Swindon Borough Council blame the delay in finishing the primary school next to Croft Sports Centre on delays in getting planning approval. They originally meant to spend £4.5m, but now expect to take £500,000 from their contingency fund and a further £200,000 from their capital budget. A council spokesman also blamed groundworks problems caused by the wet summer as well as the additional cost of fencing off the building site to protect pupils and staff.
Croft School is just one of several delayed council building projects in Swindon. ‘We’re terribly bad at giving reasonable answers when things should be completed so we make ourselves look bad,’ says one councillor. ‘It does seem to be a Swindon habit to underestimate the time it’s going to take and, blow me, get the time wrong. It’s just as well we didn’t run the Olympics.’
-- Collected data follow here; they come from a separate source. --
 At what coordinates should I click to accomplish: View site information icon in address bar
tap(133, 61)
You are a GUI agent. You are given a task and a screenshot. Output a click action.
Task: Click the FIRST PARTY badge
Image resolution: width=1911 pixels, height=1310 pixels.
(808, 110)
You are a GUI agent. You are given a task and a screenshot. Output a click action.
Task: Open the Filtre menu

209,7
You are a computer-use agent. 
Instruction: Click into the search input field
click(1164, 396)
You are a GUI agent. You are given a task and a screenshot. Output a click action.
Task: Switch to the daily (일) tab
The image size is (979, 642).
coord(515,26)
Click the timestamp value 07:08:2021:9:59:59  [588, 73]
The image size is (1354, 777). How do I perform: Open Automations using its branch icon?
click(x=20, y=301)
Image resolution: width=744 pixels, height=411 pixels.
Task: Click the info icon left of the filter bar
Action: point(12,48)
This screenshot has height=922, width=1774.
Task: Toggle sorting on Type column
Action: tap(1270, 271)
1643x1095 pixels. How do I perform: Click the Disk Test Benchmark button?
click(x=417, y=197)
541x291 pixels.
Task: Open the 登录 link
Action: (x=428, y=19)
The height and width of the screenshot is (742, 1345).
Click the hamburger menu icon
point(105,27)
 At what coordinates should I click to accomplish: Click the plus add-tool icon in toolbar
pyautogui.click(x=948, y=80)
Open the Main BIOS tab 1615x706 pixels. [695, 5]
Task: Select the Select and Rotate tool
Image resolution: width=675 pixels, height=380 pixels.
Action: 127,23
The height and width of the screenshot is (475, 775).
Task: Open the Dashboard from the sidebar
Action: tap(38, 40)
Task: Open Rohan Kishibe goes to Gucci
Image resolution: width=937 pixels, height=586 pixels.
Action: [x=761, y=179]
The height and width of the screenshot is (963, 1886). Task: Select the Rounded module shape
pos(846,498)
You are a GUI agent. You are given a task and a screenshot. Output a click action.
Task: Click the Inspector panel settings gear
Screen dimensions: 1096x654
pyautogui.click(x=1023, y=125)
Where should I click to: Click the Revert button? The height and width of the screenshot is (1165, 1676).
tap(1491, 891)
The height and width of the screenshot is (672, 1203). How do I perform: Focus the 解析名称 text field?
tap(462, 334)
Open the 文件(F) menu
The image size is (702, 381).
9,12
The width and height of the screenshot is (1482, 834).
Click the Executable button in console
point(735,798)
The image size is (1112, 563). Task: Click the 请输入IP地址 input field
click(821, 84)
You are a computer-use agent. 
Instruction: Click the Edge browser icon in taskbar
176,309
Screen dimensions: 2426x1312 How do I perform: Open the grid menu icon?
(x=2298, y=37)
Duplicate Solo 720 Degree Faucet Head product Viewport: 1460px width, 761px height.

Croft School is the first to be built under the council’s pioneering ‘modular class solutions design’. Swindon is trying to sell the design to other authorities on the basis that it is a third cheaper to construct than traditional schools, quicker to build and cheaper to run. Oh dear! But the council says the ongoing delays have nothing at all to do with the revolutionary new design. No—maybe it’s to do with the council itself?
Certainly local taxpayers are unimpressed by their track record. ‘Let’s not forget the £1m spent on the construction and administration of a 60-pupil temporary school sited at the Croft,’ recalls one resident, ‘which opened with 11 pupils and closed with 15. And sat empty on the site for almost eight months.’ The temporary school was not needed, claims locals, but went ahead purely as a ‘Trojan horse’ to ensure that planning permission would be granted for the 420-pupil Croft School, as the temporary school justified the site as previously developed land. And yet the council is now blaming delays in planning approval for the overspend…
‘So now we know why services, like repairing street light failures are not a priority as the kitty is becoming so bare,’ says another Swindon resident. ‘We have had four vital street lights out since June 15th! How come they can summon up extra cash for this fiasco and yet cannot do the services we should all expect as council taxpayers?’
Talking of switched off lights, nearby Somerset County Council is determined to press ahead with plans to turn off local streetlights in order to save £120,000 in electricity fees. The only problem is it’s going to cost £775,000 to do it! Another excellent use of taxpayers’ money?